Victarion turned to Ragnor Pyke. “You have command of our forces on Land.”
“I’ll break the slavers on my axe and deliver the Dragon Queen to you,” Pyke swore to him.
Victarion nodded. “Then go and pay the Iron Price.”
Victarion watched with a morose silence as he watched his men file off the ship and charge onto land. It felt wrong sending them to fight and die for him— to claim glory while remaining behind. But the dragonbinder was more important. If it could truly bind a dragon as his thrall, he couldn’t let it out of his sight. So he would be a coward and remain on the ship in order to protect it— he didn’t trust Moqorro or his Red God enough to possibly leave him with something so powerful.
He headed back into his cabin, after ordering the three hornblowers to wait outside. His black hand, how hard like glass cracked as he flexed it. “Bleed me,” he ordered the dusky woman. “Stay here priest,” he ordered as Moqorro made to leave them.
The dusky woman hissed at the priest, and if it wasn’t for the jubilance he was feeling towards what was to come, then Victarion might have smacked her for that. Instead, he merely glared. She took the dirk off his desk.

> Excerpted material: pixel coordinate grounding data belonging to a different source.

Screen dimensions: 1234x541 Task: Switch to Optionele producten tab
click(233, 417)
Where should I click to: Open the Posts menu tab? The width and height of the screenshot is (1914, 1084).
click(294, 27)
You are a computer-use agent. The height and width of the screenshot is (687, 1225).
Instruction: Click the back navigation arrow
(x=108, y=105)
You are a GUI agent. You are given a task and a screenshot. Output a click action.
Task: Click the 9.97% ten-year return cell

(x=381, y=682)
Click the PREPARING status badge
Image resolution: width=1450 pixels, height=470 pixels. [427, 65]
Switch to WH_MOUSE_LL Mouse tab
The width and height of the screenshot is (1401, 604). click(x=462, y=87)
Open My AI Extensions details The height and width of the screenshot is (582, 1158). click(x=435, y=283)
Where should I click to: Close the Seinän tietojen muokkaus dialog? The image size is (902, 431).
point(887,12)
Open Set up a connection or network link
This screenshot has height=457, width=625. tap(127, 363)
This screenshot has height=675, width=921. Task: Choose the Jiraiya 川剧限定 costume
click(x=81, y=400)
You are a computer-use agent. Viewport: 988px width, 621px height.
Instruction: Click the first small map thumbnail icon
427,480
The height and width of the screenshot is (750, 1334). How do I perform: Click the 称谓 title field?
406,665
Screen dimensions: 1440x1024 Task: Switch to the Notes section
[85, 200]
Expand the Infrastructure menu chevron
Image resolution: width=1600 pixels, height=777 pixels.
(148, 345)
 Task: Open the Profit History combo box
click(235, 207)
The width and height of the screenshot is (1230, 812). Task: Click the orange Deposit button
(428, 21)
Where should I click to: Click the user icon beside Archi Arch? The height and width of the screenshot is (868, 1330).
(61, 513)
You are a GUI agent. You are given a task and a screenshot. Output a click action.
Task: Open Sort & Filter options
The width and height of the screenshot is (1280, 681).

Victarion held out his palm and she slashed across it. He didn’t even wince as it tore through skin and blood gushed out.
“You want to fill the base of the horn,” Moqorro provided helpfully.
Victarion looked over at him. “When I have conquered the world with my dragon, I will give your god a landlocked kingdom for your service.” The Drowned God was known to only care about the people on the sea— men on land were heathens who turned their back on their God and refused to live by the Old Ways. Giving them to the Red God in exchange for every inch of the coast was more than fair trade.
“Are we done?” Victarion asked after a few minutes of letting his blood run inside of the horn.
“Far from it,” Moqorro apologized. “Your blood is a very powerful sacrifice— the Blood of Kings— but it will still take a lot of it to enslave a dragon. This is ancient and very powerful blood magic.”
So Victarion sat there in his quarters, his hand bleeding into the dragonhorn as the sounds of battle echoed around his ears. He wanted to be out there. Wanted to see their blood spill upon the sands, and earn all of the glory for himself. His head was spinning, just thinking about it.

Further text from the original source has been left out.